My heart swells to hear my hon. Friend speaking so warmly about the Government’s priorities. Placing families at the heart of policy and decision making is our stated aim, recognising that strong family relationships are fundamental to any and every outcome, be it prosperity or health outcomes. I think she would agree that it is not just the young girl, her extended family and the father of the child who are affected by teenage pregnancy; the child coming into that situation will suffer the same potential social inequalities. This is a generational issue that we must champion.

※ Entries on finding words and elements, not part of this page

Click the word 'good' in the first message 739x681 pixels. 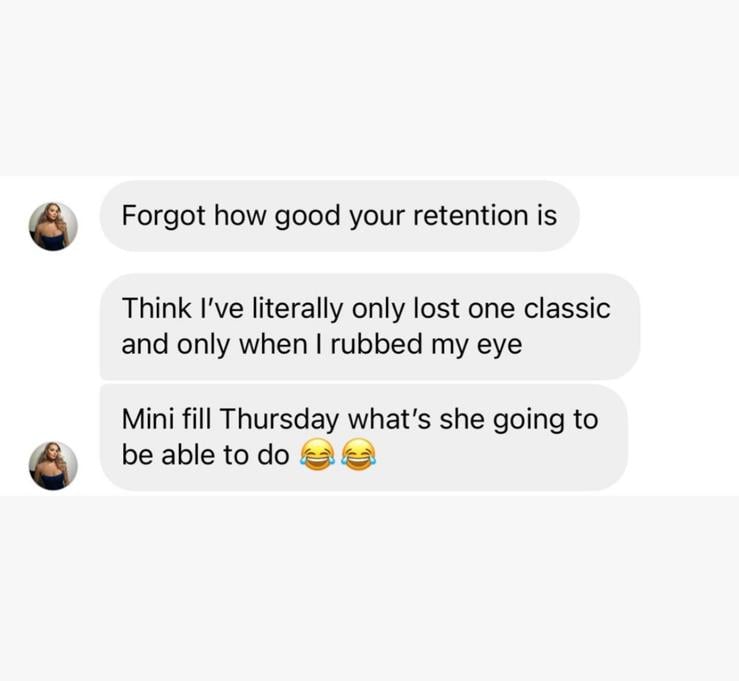pyautogui.click(x=308, y=217)
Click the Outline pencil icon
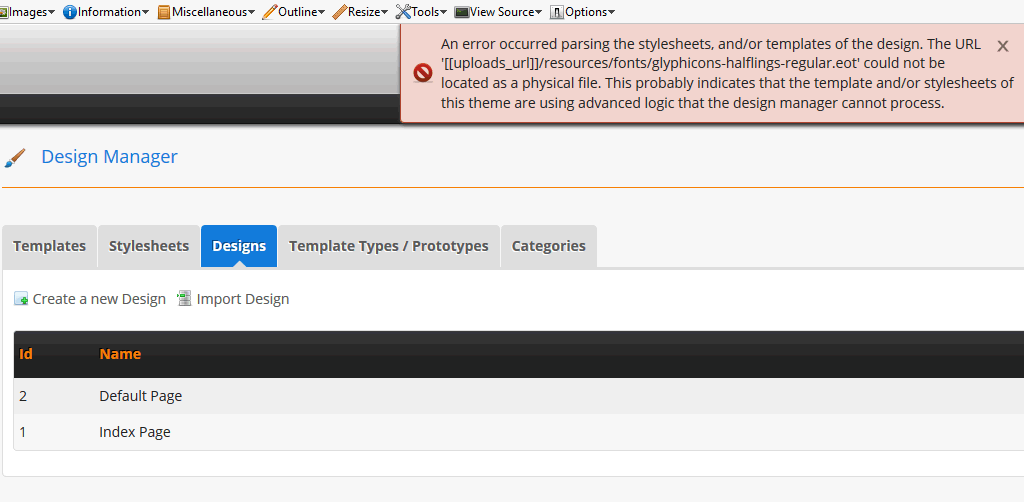 (270, 12)
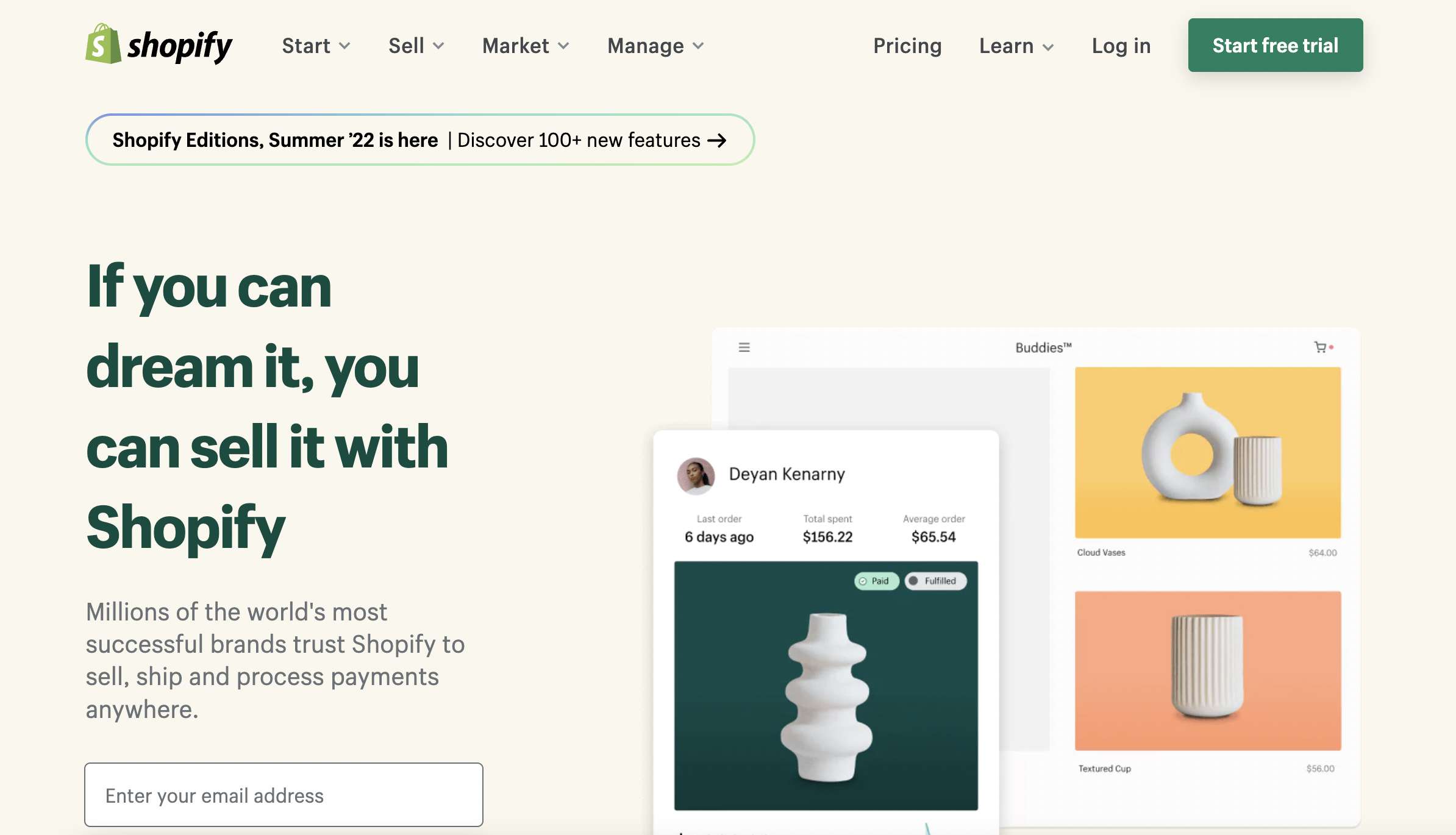Open the Market dropdown menu
The width and height of the screenshot is (1456, 835).
[526, 46]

My hon. Friend makes an important point. The rates of teen pregnancy among children of teenage parents are extremely high, so we should take the opportunity to target the groups that we know are more likely to be affected. By any measure, teen pregnancy rates are a primary indicator of an unhealthy society, and it is right that local authorities are charged with addressing the issue. I say to all local authorities, “Please don’t take your eye off the ball.” Whatever challenges a particular area may face, let us not accept it as some sort of immutable fact that can never be turned around. Some local authority areas with the highest rates of teenage pregnancy have been successful in bringing the rate down to below the national average, whereas many other local authority areas have not. It is essential that local authorities look closely at what they are doing and whether it is good enough. It simply is not acceptable to say that teen pregnancy is an inevitable consequence of deprivation and that there is nothing more to be done.
There are local authorities that have brought about real change, and there are others where local politicians have sometimes parked this sensitive issue. I ask the Minister to do everything he can to encourage local authorities that are performing less well to learn from the outstanding examples that I have mentioned. Does he agree that some local authorities should explain publicly why they are not making better progress? The life chances of young people depend on how their local authority addresses the issue, and I urge all local authorities where teen pregnancy rates have not come down closer to the national average in recent years to reassess why they are not doing what they should be doing and how they could do things better. We all owe it to all our children to ensure that they have strong life chances and the potential for a better future. Addressing high rates of teenage pregnancy in places where they are at the extreme end of the spectrum is essential to achieving that.